== Segment start ==

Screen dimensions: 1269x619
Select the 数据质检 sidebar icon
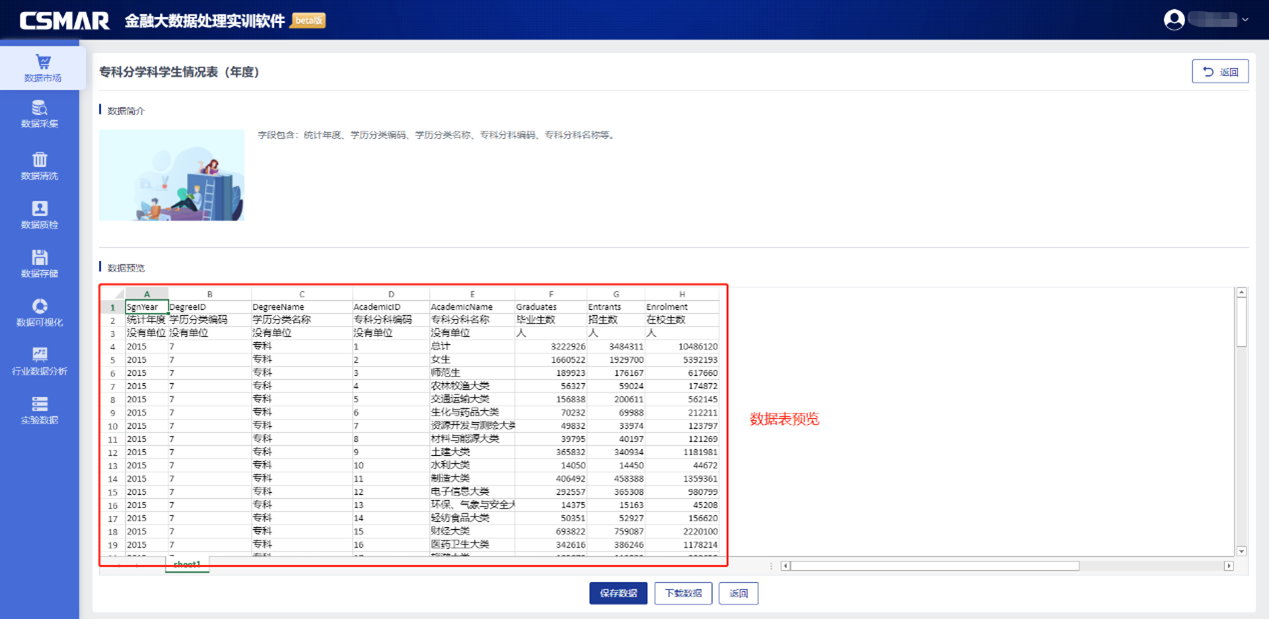coord(40,209)
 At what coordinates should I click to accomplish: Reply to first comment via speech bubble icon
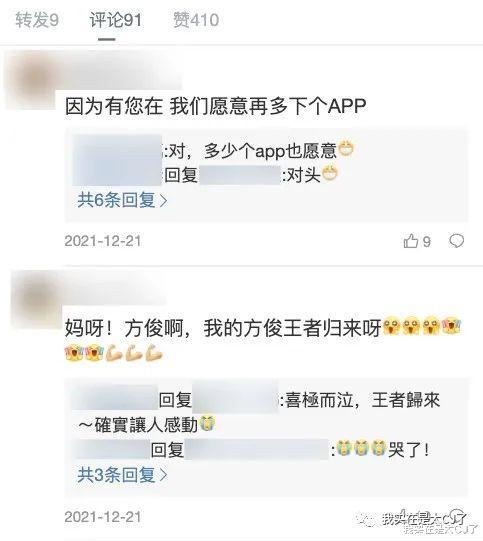(456, 241)
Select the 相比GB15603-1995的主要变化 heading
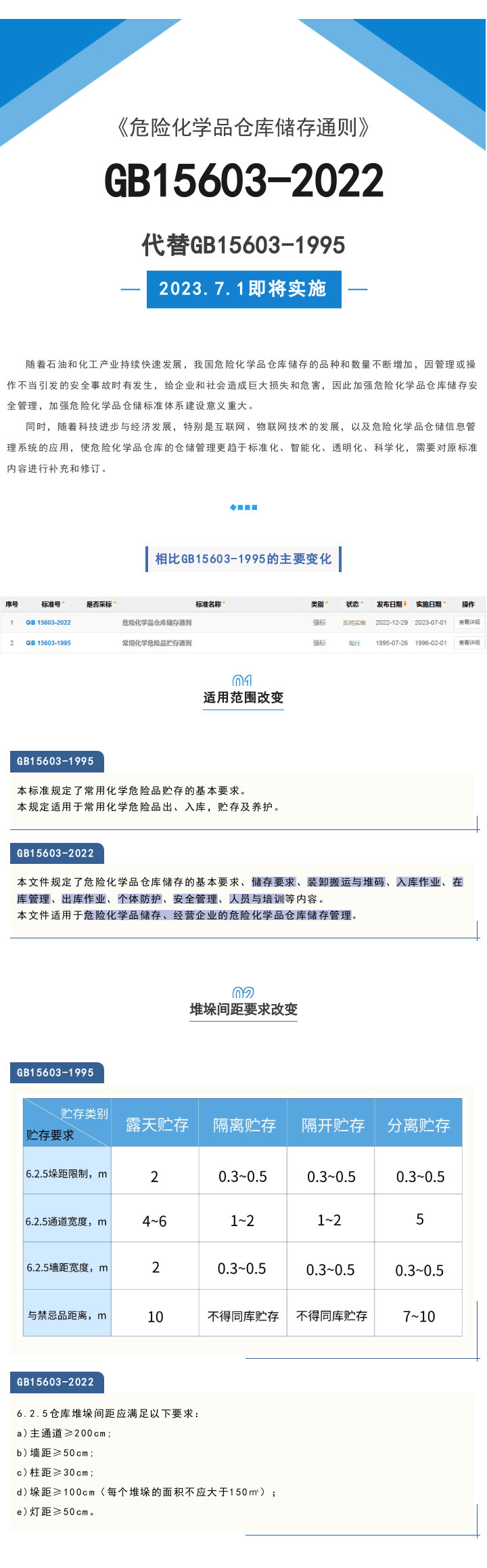Screen dimensions: 487x1568 244,559
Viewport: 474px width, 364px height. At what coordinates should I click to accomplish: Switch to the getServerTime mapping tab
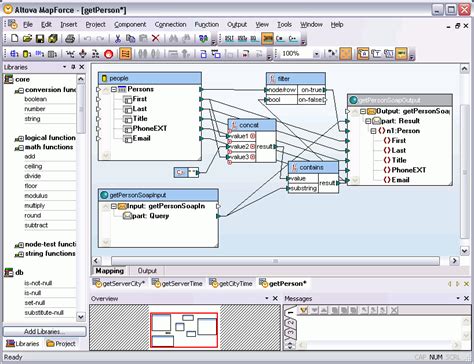coord(177,284)
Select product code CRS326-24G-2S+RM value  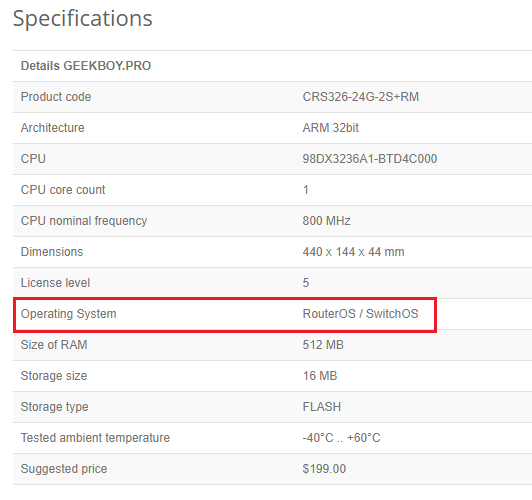tap(361, 97)
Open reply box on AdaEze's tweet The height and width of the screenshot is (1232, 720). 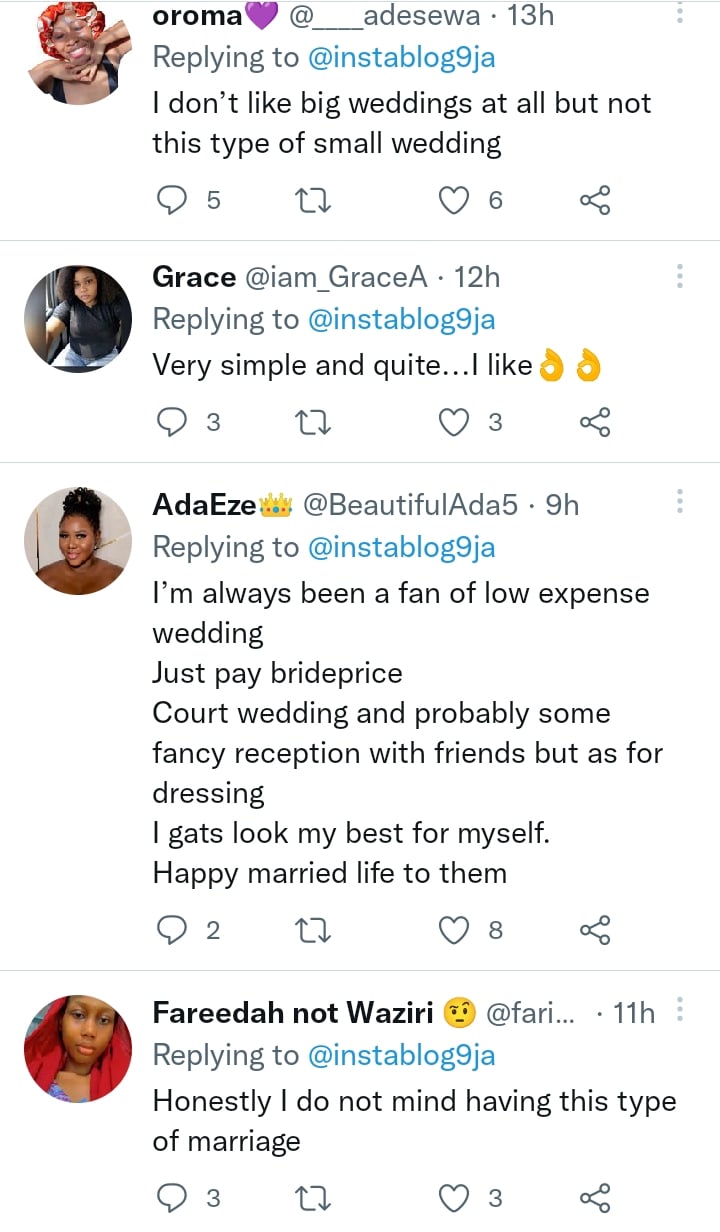point(174,931)
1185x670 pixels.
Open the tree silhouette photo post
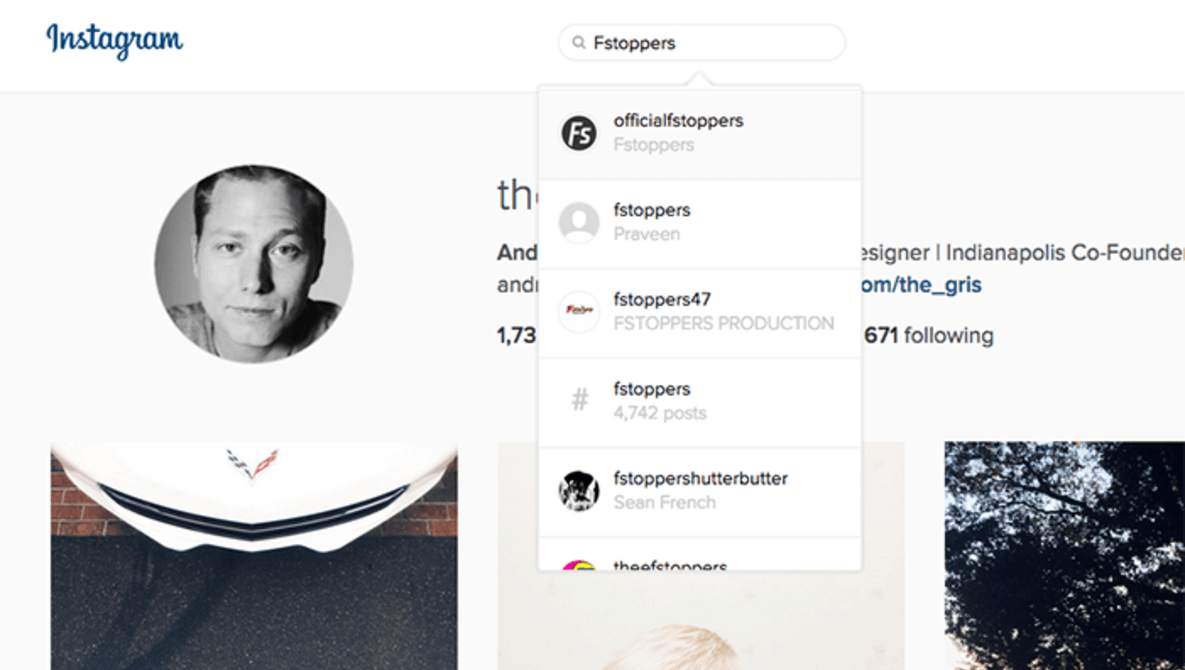click(x=1064, y=556)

== Segment end ==

Your goal
The output consists of exactly the lines from the one containing "1185x670 pixels." through the last line of the listing, both included, with no pictures.

Exercise solution
1185x670 pixels.
Open the tree silhouette photo post
click(x=1064, y=556)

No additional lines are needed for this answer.